SOURCE -
○ ○ ○

Derby's replication once the systems are in sync and running seems to be okay.   It is the
initial setup time to get the "slave" database to be the same as the "master" database that
is expensive because currently (unless I am wrong and correct me here if so), the master cannot
be modified while this is occurring.  Then again, restoring to the replication state once
a failed system is repaired is again expensive.

I guess I will look at how other database handle this case.  I can't imagine that adding a
"replication slave" requires that the master database being down and quiescent.  I would image
that it is possible to add a "replication slave" while the "replication master" is hot and
running.   This is what I would like Derby to be able to do (note that I am not asking for
someone else to do it, as it could very well be a contribution from me).

An analogy would be replacing a failed disk in a RAID array.  The RAID array continues to
operate with the failed disk installed.  Now the disk is removed and a new one is installed.
  Access to the RAID array is not blocked while the RAID rebuilds the data on the missing
disk.  

It would be real useful for Derby to operate similarly whereby the replication database can
be rebuilt in the background.  Note that while this is being done the replication is degraded
(not operating of course with the current one-to-one replication) just is a RAID array is
while the disk is being resilvered, but once this process is done, then the replication is
up and running.

○ ○ ○

DATASET CONTENT -
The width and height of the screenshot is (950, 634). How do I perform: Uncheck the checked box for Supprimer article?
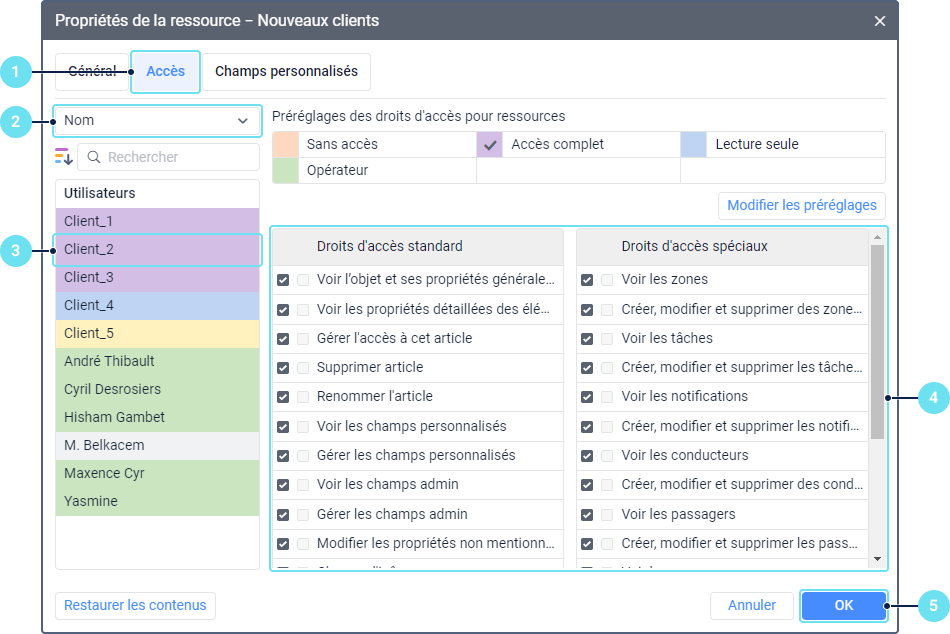coord(283,367)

○ ○ ○

PROBLEM TO WORK ON - In the post about Derby replication, what analogy does the writer offer for rebuilding a replication database?

OUTPUT FOR THIS EXERCISE - Replacing a failed disk in a RAID array.